This introductory arc, which put Black Panther in Hell’s Kitchen and up against a Romanian super soldier, comes to a close. It’s been a fun ride if a little thin. T’Challa hasn’t exactly been the perfect hero, and while Hell’s Kitchen burns he strives to bring justice to the streets. There’s a mixture of nobility and naiveté on display that doesn’t quite fit the character but it makes for some interesting set pieces.

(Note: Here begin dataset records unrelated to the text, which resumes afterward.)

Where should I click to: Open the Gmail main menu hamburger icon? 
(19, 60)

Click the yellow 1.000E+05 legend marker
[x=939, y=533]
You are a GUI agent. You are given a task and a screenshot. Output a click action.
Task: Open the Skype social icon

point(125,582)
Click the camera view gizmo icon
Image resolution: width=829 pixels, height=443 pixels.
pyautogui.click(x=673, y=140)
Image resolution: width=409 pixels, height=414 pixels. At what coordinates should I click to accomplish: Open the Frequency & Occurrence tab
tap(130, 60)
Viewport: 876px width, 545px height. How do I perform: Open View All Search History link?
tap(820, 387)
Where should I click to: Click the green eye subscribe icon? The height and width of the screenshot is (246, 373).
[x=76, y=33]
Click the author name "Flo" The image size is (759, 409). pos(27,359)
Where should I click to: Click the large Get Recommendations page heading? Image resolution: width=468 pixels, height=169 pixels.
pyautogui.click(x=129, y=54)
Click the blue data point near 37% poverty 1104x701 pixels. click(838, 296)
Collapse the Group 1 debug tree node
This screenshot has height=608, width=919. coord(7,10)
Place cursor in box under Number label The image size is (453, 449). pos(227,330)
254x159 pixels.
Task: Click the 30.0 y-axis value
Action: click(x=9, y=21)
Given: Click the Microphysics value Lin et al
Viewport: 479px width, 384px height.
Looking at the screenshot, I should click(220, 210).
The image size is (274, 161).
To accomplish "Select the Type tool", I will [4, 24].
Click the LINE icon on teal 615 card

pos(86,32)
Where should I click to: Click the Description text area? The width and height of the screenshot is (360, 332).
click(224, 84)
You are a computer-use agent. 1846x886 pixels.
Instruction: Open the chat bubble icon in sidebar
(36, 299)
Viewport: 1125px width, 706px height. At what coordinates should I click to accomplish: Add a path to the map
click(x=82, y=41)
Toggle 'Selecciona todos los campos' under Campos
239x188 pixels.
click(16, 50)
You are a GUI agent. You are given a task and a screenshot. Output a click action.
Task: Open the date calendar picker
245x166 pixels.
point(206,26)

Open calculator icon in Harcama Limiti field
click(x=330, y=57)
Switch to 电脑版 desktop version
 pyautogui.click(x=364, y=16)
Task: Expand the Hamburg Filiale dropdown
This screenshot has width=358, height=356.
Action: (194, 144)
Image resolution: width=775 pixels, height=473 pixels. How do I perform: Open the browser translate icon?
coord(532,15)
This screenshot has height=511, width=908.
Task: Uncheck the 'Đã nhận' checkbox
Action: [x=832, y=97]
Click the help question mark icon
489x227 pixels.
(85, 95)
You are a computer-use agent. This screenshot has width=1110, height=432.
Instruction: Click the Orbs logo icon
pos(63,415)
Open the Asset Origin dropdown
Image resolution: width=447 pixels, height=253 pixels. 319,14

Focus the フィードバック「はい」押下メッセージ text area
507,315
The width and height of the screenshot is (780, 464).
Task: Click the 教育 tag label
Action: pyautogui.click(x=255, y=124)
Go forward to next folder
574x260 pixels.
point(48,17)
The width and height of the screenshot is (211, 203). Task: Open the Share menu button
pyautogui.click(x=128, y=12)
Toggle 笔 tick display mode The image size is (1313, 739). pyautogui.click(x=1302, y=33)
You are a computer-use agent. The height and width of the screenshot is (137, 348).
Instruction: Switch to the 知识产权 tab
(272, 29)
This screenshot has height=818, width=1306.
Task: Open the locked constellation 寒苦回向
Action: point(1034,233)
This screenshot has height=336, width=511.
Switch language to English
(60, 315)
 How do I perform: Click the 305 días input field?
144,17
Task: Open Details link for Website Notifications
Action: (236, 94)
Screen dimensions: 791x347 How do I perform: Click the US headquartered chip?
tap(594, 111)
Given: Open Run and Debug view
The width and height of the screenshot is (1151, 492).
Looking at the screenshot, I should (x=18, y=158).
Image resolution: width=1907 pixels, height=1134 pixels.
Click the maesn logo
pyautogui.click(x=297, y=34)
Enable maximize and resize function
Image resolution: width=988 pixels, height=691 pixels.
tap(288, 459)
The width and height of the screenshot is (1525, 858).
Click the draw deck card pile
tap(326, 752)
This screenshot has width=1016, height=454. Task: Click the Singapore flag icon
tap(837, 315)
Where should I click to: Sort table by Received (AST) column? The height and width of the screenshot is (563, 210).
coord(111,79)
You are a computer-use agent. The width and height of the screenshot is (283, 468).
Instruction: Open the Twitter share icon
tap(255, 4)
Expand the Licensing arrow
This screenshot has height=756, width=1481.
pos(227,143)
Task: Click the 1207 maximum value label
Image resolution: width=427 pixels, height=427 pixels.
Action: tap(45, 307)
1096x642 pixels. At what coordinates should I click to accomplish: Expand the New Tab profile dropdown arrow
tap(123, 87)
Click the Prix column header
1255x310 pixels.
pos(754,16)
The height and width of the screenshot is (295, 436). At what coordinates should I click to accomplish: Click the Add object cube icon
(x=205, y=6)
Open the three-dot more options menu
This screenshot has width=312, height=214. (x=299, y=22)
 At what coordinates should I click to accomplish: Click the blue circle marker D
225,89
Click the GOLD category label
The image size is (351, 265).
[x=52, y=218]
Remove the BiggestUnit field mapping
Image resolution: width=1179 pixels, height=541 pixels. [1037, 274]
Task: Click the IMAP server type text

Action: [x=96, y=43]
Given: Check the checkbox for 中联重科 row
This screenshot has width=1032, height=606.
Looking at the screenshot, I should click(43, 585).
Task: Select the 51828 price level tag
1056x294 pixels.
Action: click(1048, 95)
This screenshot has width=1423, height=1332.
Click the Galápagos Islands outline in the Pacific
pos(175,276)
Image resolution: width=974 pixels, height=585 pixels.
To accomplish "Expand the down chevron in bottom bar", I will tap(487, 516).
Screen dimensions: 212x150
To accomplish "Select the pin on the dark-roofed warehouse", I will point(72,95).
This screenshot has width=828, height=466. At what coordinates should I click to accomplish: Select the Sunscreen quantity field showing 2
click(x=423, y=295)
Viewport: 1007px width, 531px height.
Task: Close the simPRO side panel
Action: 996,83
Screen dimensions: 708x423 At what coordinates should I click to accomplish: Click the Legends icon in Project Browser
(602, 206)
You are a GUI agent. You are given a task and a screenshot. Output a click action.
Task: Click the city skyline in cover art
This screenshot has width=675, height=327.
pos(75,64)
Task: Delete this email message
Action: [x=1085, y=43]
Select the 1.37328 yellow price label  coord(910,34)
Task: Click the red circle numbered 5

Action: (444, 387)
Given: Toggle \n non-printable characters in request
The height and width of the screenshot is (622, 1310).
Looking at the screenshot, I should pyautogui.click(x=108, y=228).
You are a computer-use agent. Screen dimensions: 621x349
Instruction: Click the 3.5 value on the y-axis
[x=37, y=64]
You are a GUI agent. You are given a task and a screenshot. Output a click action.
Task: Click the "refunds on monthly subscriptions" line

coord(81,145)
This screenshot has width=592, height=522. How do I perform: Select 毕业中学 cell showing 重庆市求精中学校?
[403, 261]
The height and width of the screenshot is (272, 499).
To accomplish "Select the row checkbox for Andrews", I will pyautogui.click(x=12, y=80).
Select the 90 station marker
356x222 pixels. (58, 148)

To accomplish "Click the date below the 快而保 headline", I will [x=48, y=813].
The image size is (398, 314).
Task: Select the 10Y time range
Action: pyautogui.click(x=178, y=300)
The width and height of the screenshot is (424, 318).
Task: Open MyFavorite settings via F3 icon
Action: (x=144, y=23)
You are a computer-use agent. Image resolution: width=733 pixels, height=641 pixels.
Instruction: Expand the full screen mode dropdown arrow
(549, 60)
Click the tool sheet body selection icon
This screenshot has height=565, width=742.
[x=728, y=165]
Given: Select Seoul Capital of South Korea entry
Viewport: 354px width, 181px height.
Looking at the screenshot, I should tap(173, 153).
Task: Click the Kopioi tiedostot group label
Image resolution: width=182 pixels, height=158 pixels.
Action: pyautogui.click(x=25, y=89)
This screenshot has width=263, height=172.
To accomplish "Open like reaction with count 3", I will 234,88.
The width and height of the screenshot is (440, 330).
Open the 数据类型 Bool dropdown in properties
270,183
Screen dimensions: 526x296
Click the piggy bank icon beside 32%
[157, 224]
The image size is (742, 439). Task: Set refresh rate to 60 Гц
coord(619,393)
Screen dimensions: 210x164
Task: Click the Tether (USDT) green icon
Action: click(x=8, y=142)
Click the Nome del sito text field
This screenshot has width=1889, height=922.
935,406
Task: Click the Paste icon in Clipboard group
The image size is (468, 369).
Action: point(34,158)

The biggest flaw of this book has been T’Challa’s determination to stick it out and do this all on his own. He feels he really needs to follow Daredevil’s solo example and he openly states so on more than one occasion. This doesn’t really fit because Daredevil didn’t shy away from a decent team up. He generally would not let his home turf descend into such madness purely through pride. Also, T’Challa should be smarter than this because he’s been an Avenger; He knows the merit of help. When he mentions Daredevil understanding the neighborhood not needing Avengers, all I could think of was the finale of “Born Again.”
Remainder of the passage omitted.